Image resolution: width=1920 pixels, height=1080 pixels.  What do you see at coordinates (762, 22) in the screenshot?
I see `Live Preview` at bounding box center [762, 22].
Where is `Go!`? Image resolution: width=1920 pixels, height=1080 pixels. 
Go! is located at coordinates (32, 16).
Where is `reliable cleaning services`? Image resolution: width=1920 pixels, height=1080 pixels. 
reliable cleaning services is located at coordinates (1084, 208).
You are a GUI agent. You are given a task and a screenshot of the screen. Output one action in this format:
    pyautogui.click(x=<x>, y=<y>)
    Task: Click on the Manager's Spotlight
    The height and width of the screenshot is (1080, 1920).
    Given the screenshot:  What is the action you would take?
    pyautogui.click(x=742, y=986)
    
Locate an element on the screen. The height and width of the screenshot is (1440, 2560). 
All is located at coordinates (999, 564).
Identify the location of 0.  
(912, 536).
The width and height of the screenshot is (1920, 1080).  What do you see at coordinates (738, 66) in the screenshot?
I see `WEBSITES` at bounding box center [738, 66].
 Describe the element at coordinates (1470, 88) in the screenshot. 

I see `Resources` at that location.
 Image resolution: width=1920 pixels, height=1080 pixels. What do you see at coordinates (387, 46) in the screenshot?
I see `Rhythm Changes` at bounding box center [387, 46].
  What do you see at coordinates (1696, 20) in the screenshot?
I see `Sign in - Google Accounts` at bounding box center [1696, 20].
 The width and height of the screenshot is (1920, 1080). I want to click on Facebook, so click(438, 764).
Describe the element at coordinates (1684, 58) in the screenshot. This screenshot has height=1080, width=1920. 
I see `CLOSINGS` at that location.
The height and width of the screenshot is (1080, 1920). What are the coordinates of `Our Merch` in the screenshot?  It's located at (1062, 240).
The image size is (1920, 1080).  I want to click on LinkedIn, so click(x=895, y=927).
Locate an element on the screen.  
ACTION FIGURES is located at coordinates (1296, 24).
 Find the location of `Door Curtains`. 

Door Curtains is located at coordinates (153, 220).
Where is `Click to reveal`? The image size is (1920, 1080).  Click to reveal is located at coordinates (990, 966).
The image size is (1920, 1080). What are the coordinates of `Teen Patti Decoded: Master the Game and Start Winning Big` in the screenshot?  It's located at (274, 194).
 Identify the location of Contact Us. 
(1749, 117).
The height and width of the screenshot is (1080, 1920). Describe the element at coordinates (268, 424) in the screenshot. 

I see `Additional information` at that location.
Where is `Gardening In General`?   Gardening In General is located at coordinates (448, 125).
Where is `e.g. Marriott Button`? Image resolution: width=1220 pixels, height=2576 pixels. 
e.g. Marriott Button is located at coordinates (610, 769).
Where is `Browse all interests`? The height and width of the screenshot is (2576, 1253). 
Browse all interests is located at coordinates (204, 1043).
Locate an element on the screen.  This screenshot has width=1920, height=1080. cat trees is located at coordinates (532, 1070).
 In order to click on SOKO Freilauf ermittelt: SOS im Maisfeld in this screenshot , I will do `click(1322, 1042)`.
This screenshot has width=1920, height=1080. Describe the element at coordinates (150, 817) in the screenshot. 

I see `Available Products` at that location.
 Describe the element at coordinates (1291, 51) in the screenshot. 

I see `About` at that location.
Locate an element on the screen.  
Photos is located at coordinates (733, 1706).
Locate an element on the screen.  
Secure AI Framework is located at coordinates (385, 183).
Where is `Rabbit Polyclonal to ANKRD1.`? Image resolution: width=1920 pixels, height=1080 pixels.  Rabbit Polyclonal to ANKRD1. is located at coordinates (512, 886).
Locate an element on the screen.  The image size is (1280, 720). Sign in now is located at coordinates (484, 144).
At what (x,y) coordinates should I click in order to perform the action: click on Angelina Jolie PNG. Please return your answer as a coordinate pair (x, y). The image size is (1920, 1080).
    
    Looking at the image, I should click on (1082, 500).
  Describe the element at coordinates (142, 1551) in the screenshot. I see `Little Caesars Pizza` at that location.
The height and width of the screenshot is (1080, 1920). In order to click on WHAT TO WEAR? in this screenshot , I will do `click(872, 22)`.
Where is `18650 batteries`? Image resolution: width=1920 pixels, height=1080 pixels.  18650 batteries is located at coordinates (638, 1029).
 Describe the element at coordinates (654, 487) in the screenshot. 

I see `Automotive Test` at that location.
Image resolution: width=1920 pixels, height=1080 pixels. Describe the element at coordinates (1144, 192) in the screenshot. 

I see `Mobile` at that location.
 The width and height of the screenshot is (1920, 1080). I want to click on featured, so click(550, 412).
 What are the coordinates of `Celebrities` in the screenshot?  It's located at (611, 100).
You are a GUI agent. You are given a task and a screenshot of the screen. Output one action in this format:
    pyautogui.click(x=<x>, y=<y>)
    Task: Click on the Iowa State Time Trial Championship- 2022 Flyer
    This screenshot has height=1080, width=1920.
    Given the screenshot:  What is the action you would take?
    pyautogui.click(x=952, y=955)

==========

• **Directive**
Copy out, character for character, the lines from the one containing "pixels, height=2576 pixels." through the one containing "Browse all interests is", including both of those lines.

• **Worked answer**
Where is `e.g. Marriott Button`? Image resolution: width=1220 pixels, height=2576 pixels. 
e.g. Marriott Button is located at coordinates (610, 769).
Where is `Browse all interests`? The height and width of the screenshot is (2576, 1253). 
Browse all interests is located at coordinates (204, 1043).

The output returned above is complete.